Braze Wetting Test
Braze Wetting Test
Before you can create a good braze joint, you have to have clean materials that wet well. In this case wetting means that the braze alloy flows over and sticks to the surface.
Over the decades we have solved a great number of brazing problems very simply.
What we do and what we recommend is that you quit trying to solve the braze problem by brazing complete assemblies. Instead you take the individual components, put a small amount of the flux and braze alloy you’re using in the middle of them and heat them up. If the material balls up in the middle then the surface is not wetting. If the material flows out into a nice flat puddle then the surfaces wetting very well.
Roughly, roughly a piece of 50% silver braze alloy that is 3/64” or .046 inch and .320 inches long should flow out to be about the size of a dime. This is a very good flow. You can get better flows. I once got braze alloy to flow over carbide in such a manner that the braze alloy was thin enough to see through. This was done in the lab and had a great deal of value in research but is not particularly relevant in production.
Please do not get hung up on exact measurements for any of this. The idea is to have very little braze alloy, maybe 10% of what you would use in production.
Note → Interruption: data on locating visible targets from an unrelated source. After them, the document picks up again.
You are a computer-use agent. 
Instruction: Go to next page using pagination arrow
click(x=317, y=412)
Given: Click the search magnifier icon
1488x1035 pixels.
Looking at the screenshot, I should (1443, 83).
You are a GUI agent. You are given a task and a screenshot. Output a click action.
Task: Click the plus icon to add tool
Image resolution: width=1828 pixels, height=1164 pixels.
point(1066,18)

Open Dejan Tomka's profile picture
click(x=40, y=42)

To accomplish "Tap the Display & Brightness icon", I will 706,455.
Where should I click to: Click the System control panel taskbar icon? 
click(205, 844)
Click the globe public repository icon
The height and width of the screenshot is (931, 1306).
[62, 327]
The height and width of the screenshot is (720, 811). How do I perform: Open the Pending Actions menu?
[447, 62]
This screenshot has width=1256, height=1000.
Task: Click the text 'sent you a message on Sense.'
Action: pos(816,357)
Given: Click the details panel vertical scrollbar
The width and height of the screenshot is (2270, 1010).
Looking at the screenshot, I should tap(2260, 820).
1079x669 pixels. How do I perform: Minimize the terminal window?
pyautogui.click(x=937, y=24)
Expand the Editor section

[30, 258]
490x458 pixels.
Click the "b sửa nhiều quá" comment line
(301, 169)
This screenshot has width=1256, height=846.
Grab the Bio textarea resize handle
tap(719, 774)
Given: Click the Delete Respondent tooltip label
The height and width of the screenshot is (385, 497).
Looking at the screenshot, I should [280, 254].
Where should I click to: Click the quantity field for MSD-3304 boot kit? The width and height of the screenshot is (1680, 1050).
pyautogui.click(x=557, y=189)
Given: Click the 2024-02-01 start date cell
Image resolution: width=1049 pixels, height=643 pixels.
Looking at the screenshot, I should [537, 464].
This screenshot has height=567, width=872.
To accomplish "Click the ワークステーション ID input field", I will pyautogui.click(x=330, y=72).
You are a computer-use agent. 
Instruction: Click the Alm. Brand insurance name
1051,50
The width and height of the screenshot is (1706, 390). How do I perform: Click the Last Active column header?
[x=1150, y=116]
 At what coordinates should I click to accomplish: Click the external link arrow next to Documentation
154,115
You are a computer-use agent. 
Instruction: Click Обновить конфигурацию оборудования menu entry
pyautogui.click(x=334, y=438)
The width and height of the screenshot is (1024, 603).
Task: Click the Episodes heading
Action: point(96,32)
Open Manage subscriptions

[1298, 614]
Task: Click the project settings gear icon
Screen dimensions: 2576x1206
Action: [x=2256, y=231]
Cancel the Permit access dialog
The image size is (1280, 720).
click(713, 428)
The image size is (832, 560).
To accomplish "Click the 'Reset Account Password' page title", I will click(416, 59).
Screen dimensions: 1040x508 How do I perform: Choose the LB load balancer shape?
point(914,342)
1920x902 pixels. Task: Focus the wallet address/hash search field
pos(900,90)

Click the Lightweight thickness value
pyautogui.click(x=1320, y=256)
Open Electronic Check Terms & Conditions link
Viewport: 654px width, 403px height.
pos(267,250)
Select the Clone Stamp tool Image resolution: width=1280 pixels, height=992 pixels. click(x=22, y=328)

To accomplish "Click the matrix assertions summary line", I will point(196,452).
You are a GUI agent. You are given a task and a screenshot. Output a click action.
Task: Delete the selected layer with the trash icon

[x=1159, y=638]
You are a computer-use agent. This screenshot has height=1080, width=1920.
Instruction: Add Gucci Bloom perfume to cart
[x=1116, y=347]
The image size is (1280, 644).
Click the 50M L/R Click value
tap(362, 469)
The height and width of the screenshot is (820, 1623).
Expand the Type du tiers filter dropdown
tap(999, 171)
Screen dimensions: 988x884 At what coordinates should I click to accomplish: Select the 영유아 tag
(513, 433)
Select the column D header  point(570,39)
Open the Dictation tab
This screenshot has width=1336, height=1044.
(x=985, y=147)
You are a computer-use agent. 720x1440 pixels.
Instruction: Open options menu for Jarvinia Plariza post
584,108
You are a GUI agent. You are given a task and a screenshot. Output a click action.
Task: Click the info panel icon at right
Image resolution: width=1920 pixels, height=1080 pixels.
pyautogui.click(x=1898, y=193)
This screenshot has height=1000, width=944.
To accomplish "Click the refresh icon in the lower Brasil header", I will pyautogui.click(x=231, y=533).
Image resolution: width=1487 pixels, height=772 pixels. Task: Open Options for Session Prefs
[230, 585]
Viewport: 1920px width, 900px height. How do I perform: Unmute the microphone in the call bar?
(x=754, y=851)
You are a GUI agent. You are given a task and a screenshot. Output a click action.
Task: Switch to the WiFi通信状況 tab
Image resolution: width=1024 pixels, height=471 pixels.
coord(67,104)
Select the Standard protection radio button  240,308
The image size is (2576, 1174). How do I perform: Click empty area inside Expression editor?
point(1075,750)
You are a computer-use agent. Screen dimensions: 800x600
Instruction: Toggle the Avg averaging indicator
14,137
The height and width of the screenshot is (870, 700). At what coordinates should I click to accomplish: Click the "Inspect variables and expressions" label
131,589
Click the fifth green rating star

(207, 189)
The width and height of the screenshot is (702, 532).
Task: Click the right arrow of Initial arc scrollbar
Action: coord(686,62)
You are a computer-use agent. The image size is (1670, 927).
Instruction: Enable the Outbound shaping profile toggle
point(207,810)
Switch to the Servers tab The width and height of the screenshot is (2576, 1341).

You heat this up with flux or however you do it, just as you would in production. You see how well it flows.
In the best case the braze alloy will melt and flow out. There may be intermediate balling where the braze alloy draws upon itself into a ball or a sphere and then flows out. In this case the surface is not as good as if the braze alloy just flows out but it makes a perfectly satisfactory surface for bond strength and impact protection.
If the braze alloy forms a ball and will not flow out, if it forms a highly irregular shape or if the braze alloy all runs off one side and does not stick to the top then you have found at least part of your problem.